Artwork
In the Park, Dark

In the Park, Dark is an ink print by George Bellows. It dates from 1916 and is held in the collection of the National Gallery of Art.
About this work
Overview
The print captures a nocturnal urban park teeming with quiet movement—figures strolling, seated, or pausing under dim ambient light.
In the Park, Dark is a 1916 lithograph by George Bellows, rendered in black ink on wove paper. The print captures a nocturnal urban park teeming with quiet movement—figures strolling, seated, or pausing under dim ambient light. The composition avoids detail in favor of strong, simplified forms, emphasizing atmosphere over precision. The absence of color and the dominance of black ink heighten the sense of nightfall and solitude amid public life.
Subject & Meaning
The scene portrays ordinary people engaged in evening leisure, suggesting a slice of urban routine rather than a staged event. Umbrellas, bags, and infants hint at daily life’s rhythms, while the lack of facial detail universalizes the figures. The darkness surrounding them evokes isolation within crowds, a recurring theme in Bellows’s work, where public spaces become intimate stages for anonymous human presence.
Technique & Style
Bellows employed lithography to achieve sharp, gestural black lines that define forms with minimal strokes. The heavy contrast between inked figures and the untouched paper background mimics the effect of a fleeting glance under low light. The rough, energetic lines convey motion and spontaneity, aligning with Ashcan School aesthetics that favored immediacy over polish, turning technical constraints into expressive tools.
History & Provenance
Created in 1916, this print emerged during Bellows’s peak period of graphic work, when he increasingly turned to printmaking to explore urban themes beyond his paintings. It was likely produced in a small edition, common for lithographs of the era. The work entered museum collections in the mid-20th century, valued for its concise depiction of early 20th-century city life and its technical economy.
Context
In the 1910s, American artists like Bellows sought to depict modern life without idealization. Urban parks, once symbols of refinement, were now seen as spaces of diverse, unvarnished social interaction.

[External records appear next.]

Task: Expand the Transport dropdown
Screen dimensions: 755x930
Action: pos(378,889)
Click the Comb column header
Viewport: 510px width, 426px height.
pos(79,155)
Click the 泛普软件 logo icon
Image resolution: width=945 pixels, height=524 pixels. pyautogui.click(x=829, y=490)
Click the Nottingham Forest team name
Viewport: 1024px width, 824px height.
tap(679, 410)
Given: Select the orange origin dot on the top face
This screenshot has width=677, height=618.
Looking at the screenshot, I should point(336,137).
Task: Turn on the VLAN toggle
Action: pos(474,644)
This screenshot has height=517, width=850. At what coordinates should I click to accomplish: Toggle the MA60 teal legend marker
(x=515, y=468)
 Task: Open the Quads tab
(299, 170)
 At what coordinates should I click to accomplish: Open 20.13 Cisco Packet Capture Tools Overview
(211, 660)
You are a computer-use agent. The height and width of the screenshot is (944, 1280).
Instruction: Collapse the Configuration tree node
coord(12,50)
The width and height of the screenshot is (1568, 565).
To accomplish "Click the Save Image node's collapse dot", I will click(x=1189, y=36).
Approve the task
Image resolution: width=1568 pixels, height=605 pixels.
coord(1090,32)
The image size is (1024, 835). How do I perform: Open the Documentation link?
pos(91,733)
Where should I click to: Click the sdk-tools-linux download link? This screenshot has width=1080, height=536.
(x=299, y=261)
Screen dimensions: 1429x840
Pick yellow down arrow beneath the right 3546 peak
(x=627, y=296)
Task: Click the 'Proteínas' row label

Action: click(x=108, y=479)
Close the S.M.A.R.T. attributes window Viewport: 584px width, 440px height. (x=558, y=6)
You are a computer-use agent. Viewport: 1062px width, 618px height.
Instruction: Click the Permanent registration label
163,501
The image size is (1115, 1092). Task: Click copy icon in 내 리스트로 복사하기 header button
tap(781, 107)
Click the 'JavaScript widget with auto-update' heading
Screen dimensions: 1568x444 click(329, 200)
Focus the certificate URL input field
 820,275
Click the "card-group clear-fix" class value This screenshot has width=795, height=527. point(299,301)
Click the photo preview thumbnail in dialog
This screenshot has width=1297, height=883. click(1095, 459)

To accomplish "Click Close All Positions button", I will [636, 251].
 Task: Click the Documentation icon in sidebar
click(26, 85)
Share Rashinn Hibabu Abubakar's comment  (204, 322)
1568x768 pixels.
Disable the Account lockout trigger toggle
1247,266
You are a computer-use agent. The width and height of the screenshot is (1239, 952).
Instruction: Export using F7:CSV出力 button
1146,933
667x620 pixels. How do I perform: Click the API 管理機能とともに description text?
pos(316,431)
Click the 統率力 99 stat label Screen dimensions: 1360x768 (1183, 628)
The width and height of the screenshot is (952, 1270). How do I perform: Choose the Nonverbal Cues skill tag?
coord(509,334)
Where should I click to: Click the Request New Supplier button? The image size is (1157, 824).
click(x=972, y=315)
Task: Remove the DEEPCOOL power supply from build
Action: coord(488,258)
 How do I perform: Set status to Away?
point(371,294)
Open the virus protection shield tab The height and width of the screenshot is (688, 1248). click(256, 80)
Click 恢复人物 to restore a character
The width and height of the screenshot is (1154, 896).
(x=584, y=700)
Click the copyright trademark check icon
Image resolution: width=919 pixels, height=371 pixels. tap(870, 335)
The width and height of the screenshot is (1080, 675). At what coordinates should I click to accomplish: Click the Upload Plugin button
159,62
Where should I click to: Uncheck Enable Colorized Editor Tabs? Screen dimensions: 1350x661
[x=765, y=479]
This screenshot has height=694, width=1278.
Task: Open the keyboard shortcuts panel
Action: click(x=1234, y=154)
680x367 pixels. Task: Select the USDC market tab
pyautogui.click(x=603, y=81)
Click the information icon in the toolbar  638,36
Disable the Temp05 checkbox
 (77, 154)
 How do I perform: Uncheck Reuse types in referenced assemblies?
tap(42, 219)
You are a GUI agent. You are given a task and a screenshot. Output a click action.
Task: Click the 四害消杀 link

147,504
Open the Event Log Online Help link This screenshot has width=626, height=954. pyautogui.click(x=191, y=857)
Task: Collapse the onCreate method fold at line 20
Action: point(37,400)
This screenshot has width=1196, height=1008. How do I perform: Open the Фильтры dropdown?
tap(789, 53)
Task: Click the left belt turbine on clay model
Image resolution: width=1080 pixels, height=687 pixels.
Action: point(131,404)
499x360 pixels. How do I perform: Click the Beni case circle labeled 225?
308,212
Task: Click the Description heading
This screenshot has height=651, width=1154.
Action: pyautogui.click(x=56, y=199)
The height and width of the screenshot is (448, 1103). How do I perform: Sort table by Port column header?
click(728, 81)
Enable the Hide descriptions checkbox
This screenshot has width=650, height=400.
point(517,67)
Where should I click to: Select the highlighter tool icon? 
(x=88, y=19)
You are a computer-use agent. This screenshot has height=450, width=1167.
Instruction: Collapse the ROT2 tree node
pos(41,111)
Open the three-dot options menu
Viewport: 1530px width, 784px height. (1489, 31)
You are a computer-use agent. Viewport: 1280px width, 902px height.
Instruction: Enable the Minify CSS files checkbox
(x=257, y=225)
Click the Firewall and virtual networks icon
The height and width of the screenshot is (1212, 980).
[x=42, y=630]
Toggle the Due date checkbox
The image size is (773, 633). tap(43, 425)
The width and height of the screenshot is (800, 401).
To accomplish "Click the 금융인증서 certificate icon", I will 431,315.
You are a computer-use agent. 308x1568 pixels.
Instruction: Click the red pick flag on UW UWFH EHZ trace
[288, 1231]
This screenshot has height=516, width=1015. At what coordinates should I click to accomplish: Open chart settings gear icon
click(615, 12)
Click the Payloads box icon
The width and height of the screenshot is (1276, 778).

Lithography offered a democratic medium—accessible and reproducible—allowing artists to reach broader audiences with candid portrayals of everyday scenes, countering academic traditions.
Legacy
The print exemplifies Bellows’s contribution to American printmaking, demonstrating how lithography could convey emotional weight through restraint. Its influence is seen in later realist printmakers who embraced darkness and silhouette to evoke mood. Though not widely exhibited, it remains a key example of how early 20th-century artists used print media to document the quiet pulse of city life.
Artist & collection
Artist
George Wesley Bellows (August 12 or August 19, 1882 – January 8, 1925) was an American realist painter, known for his bold depictions of urban life in New York City.